AUTHOR=Luo Qiushi , Zhu Hongling , Zhu Jiabing , Li Yi , Yu Yang , Lei Lei , Lin Fan , Zhou Minghe , Cui Longyan , Zhu Tao , Li Xuefei , Zuo Huakun , Yang Xiaoyun TITLE=Artificial intelligence-enabled 8-lead ECG detection of atrial septal defect among adults: a novel diagnostic tool JOURNAL=Frontiers in Cardiovascular Medicine VOLUME=10 YEAR=2023 URL=https://www.frontiersin.org/journals/cardiovascular-medicine/articles/10.3389/fcvm.2023.1279324 DOI=10.3389/fcvm.2023.1279324 ISSN=2297-055X ABSTRACT=Background

Patients with atrial septal defect (ASD) exhibit distinctive electrocardiogram (ECG) patterns. However, ASD cannot be diagnosed solely based on these differences. Artificial intelligence (AI) has been widely used for specifically diagnosing cardiovascular diseases other than arrhythmia.
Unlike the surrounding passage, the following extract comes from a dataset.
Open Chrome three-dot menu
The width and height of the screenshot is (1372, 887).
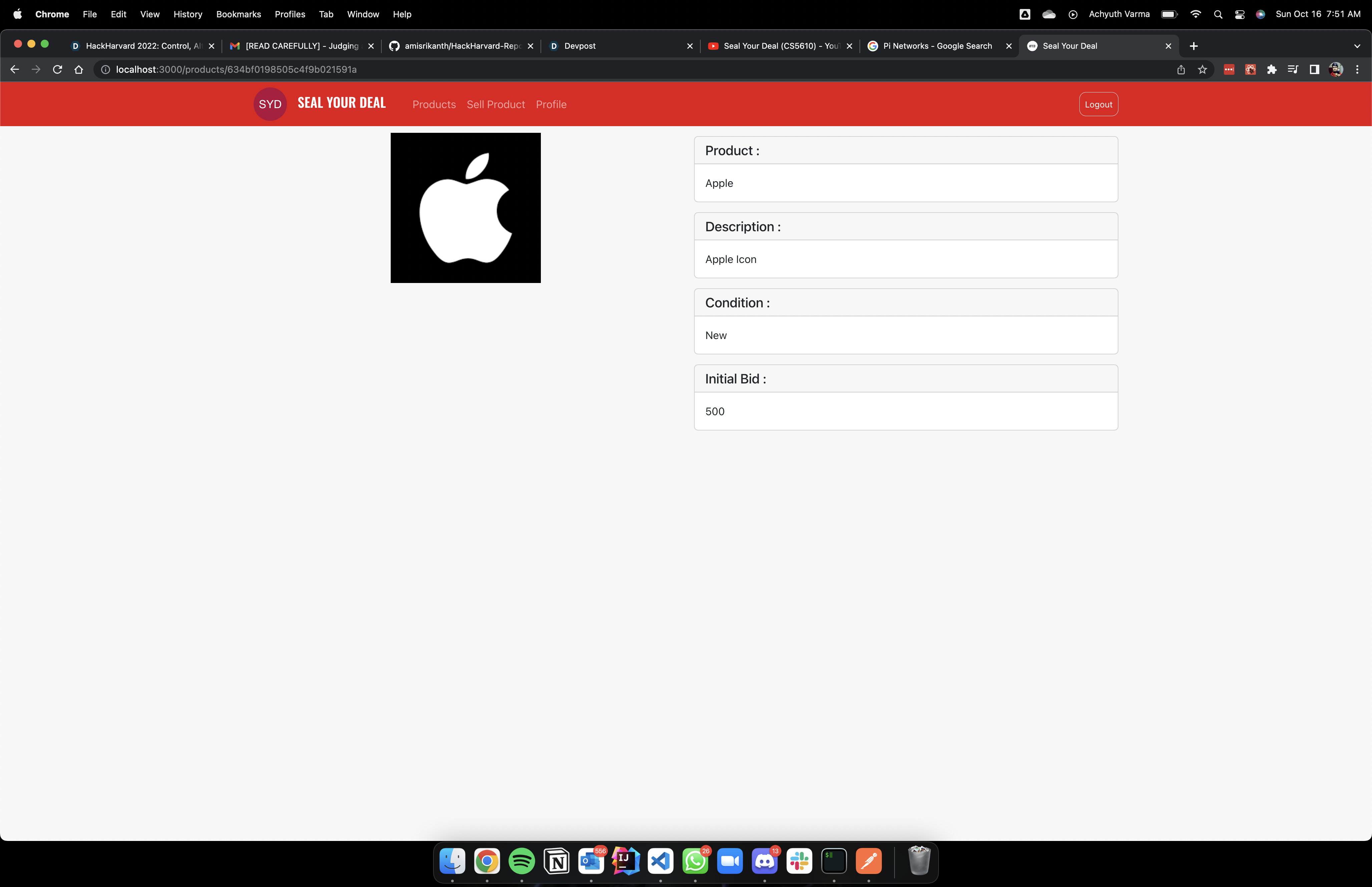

Our study aimed to develop an artificial intelligence-enabled 8-lead ECG to detect ASD among adults.

Method

In this study, our AI model was trained and validated using 526 ECGs from patients with ASD and 2,124 ECGs from a control group with a normal cardiac structure in our hospital. External testing was conducted at Wuhan Central Hospital, involving 50 ECGs from the ASD group and 46 ECGs from the normal group. The model was based on a convolutional neural network (CNN) with a residual network to classify 8-lead ECG data into either the ASD or normal group. We employed a 10-fold cross-validation approach.

Results

Statistically significant differences (p < 0.05) were observed in the cited ECG features between the ASD and normal groups. Our AI model performed well in identifying ECGs in both the ASD group [accuracy of 0.97, precision of 0.90, recall of 0.97, specificity of 0.97, F1 score of 0.93, and area under the curve (AUC) of 0.99] and the normal group within the training and validation datasets from our hospital. Furthermore, these corresponding indices performed impressively in the external test data set with the accuracy of 0.82, precision of 0.90, recall of 0.74, specificity of 0.91, F1 score of 0.81 and the AUC of 0.87. And the series of experiments of subgroups to discuss specific clinic situations associated to this issue was remarkable as well.

Conclusion

An ECG-based detection of ASD using an artificial intelligence algorithm can be achieved with high diagnostic performance, and it shows great clinical promise. Our research on AI-enabled 8-lead ECG detection of ASD in adults is expected to provide robust references for early detection of ASD, healthy pregnancies, and related decision-making. A lower number of leads is also more favorable for the application of portable devices, which it is expected that this technology will bring significant economic and societal benefits.